## WHAT IS BEING ASKED:
Rewrite as a numbered list the rows that begin at the line containing "The width and height of the screenshot is (1078, 417)." and end with the line containing "Looking at the image, I should click on (61, 317).", dropping any blank lines. Use those rows and no others.

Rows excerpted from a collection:
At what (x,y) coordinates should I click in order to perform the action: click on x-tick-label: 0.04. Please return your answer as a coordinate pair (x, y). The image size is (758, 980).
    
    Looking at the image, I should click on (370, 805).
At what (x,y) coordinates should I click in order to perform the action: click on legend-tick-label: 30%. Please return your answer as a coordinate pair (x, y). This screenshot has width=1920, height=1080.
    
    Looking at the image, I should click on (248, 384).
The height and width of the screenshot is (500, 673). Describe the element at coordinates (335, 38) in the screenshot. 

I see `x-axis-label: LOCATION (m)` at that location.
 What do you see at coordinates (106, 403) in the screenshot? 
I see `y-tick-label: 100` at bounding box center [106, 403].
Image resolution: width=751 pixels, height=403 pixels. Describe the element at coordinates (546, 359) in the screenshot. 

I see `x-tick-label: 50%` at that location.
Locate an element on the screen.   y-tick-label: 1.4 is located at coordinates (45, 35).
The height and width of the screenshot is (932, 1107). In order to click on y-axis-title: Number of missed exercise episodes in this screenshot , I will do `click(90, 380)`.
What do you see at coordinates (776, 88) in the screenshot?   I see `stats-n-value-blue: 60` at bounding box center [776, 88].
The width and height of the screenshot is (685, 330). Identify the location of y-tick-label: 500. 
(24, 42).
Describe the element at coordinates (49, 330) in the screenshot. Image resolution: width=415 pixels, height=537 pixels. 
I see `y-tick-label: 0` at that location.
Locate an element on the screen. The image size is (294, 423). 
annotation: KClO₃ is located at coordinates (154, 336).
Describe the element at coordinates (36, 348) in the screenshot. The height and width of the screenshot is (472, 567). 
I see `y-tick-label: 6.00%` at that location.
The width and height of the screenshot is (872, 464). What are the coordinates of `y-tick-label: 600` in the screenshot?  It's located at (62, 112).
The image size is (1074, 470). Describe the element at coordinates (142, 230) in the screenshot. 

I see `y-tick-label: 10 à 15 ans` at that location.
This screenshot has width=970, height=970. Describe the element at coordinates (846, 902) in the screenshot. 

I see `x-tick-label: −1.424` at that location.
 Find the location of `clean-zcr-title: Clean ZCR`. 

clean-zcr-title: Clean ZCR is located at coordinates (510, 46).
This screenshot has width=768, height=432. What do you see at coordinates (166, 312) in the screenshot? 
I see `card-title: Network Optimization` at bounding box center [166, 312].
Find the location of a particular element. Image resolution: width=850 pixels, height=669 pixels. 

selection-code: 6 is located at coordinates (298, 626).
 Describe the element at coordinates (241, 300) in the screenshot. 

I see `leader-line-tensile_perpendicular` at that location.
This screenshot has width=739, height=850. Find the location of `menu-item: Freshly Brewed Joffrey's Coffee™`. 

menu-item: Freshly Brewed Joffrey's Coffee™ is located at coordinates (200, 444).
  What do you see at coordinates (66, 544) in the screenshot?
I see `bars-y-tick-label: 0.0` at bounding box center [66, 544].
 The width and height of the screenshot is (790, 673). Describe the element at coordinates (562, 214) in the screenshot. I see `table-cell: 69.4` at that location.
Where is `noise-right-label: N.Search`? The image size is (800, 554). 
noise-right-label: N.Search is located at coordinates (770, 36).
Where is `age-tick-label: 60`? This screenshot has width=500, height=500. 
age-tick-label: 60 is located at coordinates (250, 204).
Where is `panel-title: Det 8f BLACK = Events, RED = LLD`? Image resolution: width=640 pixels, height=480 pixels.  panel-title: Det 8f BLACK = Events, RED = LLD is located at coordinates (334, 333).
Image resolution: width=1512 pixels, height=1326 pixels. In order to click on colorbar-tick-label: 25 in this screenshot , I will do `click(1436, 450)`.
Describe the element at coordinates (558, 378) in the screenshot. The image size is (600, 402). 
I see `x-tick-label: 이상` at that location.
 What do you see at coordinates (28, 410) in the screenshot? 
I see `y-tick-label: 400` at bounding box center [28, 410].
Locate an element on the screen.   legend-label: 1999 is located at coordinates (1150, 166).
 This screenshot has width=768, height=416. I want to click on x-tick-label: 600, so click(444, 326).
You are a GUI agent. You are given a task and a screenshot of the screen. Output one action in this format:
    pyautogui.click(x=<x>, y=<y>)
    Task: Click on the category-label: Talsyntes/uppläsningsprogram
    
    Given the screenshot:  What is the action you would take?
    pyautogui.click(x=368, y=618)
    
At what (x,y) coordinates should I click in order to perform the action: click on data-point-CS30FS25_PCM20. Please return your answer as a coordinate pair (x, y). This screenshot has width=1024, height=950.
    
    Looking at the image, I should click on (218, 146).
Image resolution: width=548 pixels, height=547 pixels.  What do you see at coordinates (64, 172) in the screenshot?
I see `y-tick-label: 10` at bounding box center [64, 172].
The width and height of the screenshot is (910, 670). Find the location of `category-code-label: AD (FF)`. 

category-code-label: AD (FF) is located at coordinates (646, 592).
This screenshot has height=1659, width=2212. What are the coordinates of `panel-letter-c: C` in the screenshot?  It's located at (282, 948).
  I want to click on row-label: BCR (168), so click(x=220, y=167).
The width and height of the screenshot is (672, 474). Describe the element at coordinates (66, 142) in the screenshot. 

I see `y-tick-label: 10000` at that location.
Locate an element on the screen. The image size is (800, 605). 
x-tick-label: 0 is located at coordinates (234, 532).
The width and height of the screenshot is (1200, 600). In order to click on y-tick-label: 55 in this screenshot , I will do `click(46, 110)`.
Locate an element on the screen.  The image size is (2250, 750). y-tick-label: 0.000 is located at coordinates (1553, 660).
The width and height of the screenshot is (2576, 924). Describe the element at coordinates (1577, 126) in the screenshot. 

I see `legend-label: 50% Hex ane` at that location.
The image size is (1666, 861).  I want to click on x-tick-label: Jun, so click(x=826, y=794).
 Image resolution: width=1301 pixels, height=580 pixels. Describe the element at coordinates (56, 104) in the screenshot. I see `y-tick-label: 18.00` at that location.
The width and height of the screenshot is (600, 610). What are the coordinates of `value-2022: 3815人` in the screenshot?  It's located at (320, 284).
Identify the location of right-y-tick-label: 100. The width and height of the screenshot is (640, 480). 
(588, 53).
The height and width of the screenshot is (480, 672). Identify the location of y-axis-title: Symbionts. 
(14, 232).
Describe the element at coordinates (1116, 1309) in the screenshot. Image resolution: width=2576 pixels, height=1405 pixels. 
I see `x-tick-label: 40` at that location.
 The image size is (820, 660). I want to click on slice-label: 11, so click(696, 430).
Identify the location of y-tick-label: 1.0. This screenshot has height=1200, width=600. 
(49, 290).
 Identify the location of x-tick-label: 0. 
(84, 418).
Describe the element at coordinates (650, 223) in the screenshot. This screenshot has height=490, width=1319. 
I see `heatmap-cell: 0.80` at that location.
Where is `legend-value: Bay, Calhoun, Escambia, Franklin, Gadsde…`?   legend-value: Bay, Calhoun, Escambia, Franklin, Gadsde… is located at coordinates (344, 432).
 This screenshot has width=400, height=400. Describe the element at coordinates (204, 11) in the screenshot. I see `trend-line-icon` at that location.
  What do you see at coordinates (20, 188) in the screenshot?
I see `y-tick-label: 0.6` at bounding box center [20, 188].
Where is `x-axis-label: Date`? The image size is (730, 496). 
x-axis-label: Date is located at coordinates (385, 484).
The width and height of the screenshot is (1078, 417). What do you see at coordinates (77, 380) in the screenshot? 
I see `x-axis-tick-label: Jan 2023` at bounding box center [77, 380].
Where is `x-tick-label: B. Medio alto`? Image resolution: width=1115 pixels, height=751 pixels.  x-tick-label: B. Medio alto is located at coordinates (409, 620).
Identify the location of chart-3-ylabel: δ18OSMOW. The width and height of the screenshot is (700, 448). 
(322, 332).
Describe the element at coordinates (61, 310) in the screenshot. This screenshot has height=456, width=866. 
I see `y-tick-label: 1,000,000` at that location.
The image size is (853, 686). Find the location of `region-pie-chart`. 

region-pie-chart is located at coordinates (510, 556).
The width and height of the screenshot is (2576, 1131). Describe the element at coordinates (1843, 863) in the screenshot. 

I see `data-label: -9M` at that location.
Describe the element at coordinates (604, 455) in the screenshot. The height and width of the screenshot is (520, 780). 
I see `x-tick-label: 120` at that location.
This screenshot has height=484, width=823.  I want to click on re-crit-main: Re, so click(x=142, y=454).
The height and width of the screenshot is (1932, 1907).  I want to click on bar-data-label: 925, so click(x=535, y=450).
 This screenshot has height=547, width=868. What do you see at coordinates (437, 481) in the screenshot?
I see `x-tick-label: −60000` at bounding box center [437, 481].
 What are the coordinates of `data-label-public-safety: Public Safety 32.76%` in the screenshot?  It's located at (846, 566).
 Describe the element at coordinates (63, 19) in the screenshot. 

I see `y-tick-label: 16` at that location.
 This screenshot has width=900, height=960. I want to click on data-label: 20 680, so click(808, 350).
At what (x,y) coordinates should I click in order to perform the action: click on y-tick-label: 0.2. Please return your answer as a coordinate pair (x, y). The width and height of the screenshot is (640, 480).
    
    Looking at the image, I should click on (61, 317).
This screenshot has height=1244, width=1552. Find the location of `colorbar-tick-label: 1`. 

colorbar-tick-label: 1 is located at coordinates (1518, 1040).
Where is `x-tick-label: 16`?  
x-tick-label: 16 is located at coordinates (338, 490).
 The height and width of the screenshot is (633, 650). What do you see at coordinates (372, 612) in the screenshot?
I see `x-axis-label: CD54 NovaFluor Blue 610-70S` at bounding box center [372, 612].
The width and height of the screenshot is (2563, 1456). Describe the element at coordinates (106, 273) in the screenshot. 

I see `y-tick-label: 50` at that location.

## YOUR SOLUTION:
1. The width and height of the screenshot is (1078, 417). What do you see at coordinates (77, 380) in the screenshot? 
2. I see `x-axis-tick-label: Jan 2023` at bounding box center [77, 380].
3. Where is `x-tick-label: B. Medio alto`? Image resolution: width=1115 pixels, height=751 pixels.  x-tick-label: B. Medio alto is located at coordinates (409, 620).
4. Identify the location of chart-3-ylabel: δ18OSMOW. The width and height of the screenshot is (700, 448). 
5. (322, 332).
6. Describe the element at coordinates (61, 310) in the screenshot. This screenshot has height=456, width=866. 
7. I see `y-tick-label: 1,000,000` at that location.
8. The image size is (853, 686). Find the location of `region-pie-chart`. 
9. region-pie-chart is located at coordinates (510, 556).
10. The width and height of the screenshot is (2576, 1131). Describe the element at coordinates (1843, 863) in the screenshot. 
11. I see `data-label: -9M` at that location.
12. Describe the element at coordinates (604, 455) in the screenshot. The height and width of the screenshot is (520, 780). 
13. I see `x-tick-label: 120` at that location.
14. This screenshot has height=484, width=823.  I want to click on re-crit-main: Re, so click(x=142, y=454).
15. The height and width of the screenshot is (1932, 1907).  I want to click on bar-data-label: 925, so click(x=535, y=450).
16.  This screenshot has height=547, width=868. What do you see at coordinates (437, 481) in the screenshot?
17. I see `x-tick-label: −60000` at bounding box center [437, 481].
18.  What are the coordinates of `data-label-public-safety: Public Safety 32.76%` in the screenshot?  It's located at (846, 566).
19.  Describe the element at coordinates (63, 19) in the screenshot. 
20. I see `y-tick-label: 16` at that location.
21.  This screenshot has width=900, height=960. I want to click on data-label: 20 680, so click(808, 350).
22. At what (x,y) coordinates should I click in order to perform the action: click on y-tick-label: 0.2. Please return your answer as a coordinate pair (x, y). The width and height of the screenshot is (640, 480).
23.     Looking at the image, I should click on (61, 317).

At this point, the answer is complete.